My Top Ten Blogposts of All Time

And the winner is…
(Photo by Giorgio Trovato on Unsplash)

While I am quite certain that I do not have anywhere near the same amount of traffic as popular, long-established fellow bloggers such as Wagner James Au of New World Notes or Strawberry Singh, my WordPress stats are telling me that I am now consistently getting between 1,100 and 1,300 views per day, which is a significant increase in just the past week. Thank you for your support!

Apparently, a lot of people who are trying to find ways to cope with social isolation policies, lockdowns, and quarantines during the coronavirus pandemic are busy setting up new accounts on Second Life, or dusting off old ones to pay a return visit! Almost all of that new traffic to my blog is Second Life-related, especially my continuing coverage of Second Life Steals, Deals, and Freebies. And there have certainly been a lot of high-quality freebies that have been given out by various stores during the pandemic, to encourage people to stay home and play Second Life instead of going out! (If you’re looking for one handy summary of my best advice for finding freebies in Second Life, here it is.)


I am endlessly amused that my all-time most popular blogpost of all time is one that is the top Google search result when you search on “vrchat adult” (which, apparently, quite a lot of people do):

  1. UPDATED! The Dirty Little Secret of VRChat: Hidden Adult Content (with 26,728 views as of today; that link is quite safe for work)

The remainder of my Top Ten are:

2. UPDATED! Second Life Steals, Deals and Freebies: Free and Inexpensive Mesh Heads and Bodies for Female Second Life Avatars (17.096 views)

3. Meet the Man Who Has Lost 200 Pounds Playing Beat Saber in VR (this is one of my posts that actually got picked up by Google News; 10,598 views)

4. UPDATED: NOW AVAILABLE! More Details on the Upcoming Ability to Change Your User Name in Second Life (9,843 views)

5. UPDATED! Linden Lab Announces a Mix of Good News and Bad News for Second Life Users (6,456 views)

6. UPDATED! Oasis: A Brief Introduction to a New, Adults-Only Social VR Platform (link is safe for work; 5,969 views)
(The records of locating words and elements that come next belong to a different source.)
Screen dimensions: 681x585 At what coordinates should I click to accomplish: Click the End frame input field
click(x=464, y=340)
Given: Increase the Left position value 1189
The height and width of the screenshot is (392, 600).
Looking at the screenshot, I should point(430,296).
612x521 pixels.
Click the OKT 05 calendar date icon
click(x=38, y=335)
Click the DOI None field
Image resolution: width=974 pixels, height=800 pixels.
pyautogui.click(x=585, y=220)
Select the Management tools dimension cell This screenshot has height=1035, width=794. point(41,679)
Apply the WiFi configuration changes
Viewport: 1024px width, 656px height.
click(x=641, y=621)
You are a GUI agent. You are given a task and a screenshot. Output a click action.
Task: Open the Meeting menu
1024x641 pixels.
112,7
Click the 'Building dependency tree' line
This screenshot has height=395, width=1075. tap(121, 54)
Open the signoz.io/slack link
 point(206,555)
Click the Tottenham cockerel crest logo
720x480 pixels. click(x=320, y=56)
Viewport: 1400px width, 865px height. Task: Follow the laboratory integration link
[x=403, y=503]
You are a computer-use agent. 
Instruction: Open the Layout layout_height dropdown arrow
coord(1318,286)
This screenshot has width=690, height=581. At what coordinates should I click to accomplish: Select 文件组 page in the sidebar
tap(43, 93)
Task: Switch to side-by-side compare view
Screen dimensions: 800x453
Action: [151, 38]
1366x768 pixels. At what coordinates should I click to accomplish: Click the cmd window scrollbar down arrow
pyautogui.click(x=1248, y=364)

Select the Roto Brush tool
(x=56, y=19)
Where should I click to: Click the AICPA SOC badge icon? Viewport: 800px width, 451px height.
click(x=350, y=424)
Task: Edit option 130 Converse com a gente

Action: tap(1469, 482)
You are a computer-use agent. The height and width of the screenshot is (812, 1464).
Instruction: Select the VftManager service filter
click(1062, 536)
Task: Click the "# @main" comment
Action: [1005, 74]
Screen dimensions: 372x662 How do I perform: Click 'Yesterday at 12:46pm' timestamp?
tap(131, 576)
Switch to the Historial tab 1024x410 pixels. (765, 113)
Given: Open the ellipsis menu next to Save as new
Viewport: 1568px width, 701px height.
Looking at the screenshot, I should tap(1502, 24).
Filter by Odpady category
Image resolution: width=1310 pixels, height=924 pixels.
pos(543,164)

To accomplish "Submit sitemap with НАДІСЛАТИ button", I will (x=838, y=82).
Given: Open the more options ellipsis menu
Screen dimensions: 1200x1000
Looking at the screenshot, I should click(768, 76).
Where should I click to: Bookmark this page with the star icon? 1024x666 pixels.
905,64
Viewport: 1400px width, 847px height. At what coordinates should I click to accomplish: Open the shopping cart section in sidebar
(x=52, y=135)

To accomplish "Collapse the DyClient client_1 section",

7. UPDATED! RyanSchultz.com Reader Poll: What Social VR/Virtual World Do You Spend the Most Time In? (5,568 views)

8. UPDATED! Second Life Steals, Deals and Freebies: Free and Inexpensive Mesh Heads and Bodies for Male Second Life Avatars (5.052 views)

9. Second Life Steals, Deals and Freebies: The Four Best Freebie Stores in SL (4,751 views)

10. Comprehensive List of Social VR Platforms and Virtual Worlds (4,750 views)

Five of my Top Ten are blogposts about Second Life, which is far and away the most popular part of my blog. For someone who once swore up, down, and sideways that I would never become a Second Life blogger…guess what, Mom? I’m now a Second Life blogger.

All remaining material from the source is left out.